The track’s periodic markings can help you manage your pace during reps. Photo by Snapwire on Pexels.com

If you’re doing speedwork on a track, and trying to maintain a certain pace on speedwork reps… with some basic math, you can use each 100-200 meter sections on the track to monitor how fast you’re going.

For example, let’s say you’re trying to run 400 meters in 2 minutes (2:00). Your GPS watch will probably give inaccurate pace readings. This is not only because of the GPS margin for error, but because going in circles in the same location can lead your watch to believe you’re not moving much at all.

However, you can use the time reading and the markings on a track to keep pace.

To run a 2:00 rep for 400 meters, you need to travel 100 meters in 30 seconds (100 meters x 4 = 400 meters. 30 seconds x 4 = 2:00).

On most modern tracks, the 100 meter mark, 200 meter mark, and 300 meter mark will be indicated, along with of course the finish line at 400 meters.

At every one of those marks, you can look at your running time and see if more or less than 30 seconds has passed since your last measuring point.

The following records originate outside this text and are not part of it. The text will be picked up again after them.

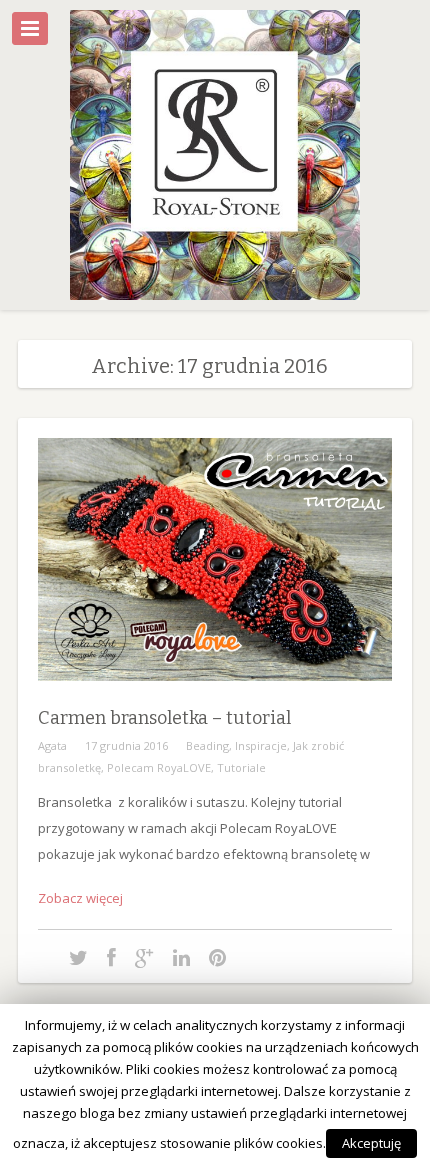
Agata (52, 745)
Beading (207, 745)
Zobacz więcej (80, 898)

More than 30 seconds, and you need to pick up the pace. Less than 30 seconds, and you’re exceeding your projected pace (whether or not you need to slow down depends on your goals for the rep).

If you struggle with doing math on the fly, you can use your watch’s lap function to get your time between time-points.

This approach is similar to occasionally reviewing your speedometer while driving to make sure you’re not speeding. You can check your watch and make sure you’re on track for your desired pace.

So, if you wanted to run 400’s in 1:45, then you check to make sure you’re running every 100 in about 26 seconds (1:44 total).

If you’re running 800 meter repeats and trying to do them in 3:50, you can check every 200 meters to make sure you’re crossing at 56-57 seconds… or every 100 meters at 28-29 seconds.

And of course, if you’re not on a track but out and about on the roads or trails, you can do some math using measurements from Gmap-Pedometer to assess your time at certain timepoints. It’s not as even as the track, but will still help you in the same way.

Of course you don’t need to check your pace every 100-200 meters. Maybe you only check occasionally, or for the first couple and last couple segments, to make sure you’re on pace. But this approach will help you monitor your pace on reps and guide you towards speeding up or slowing down as needed.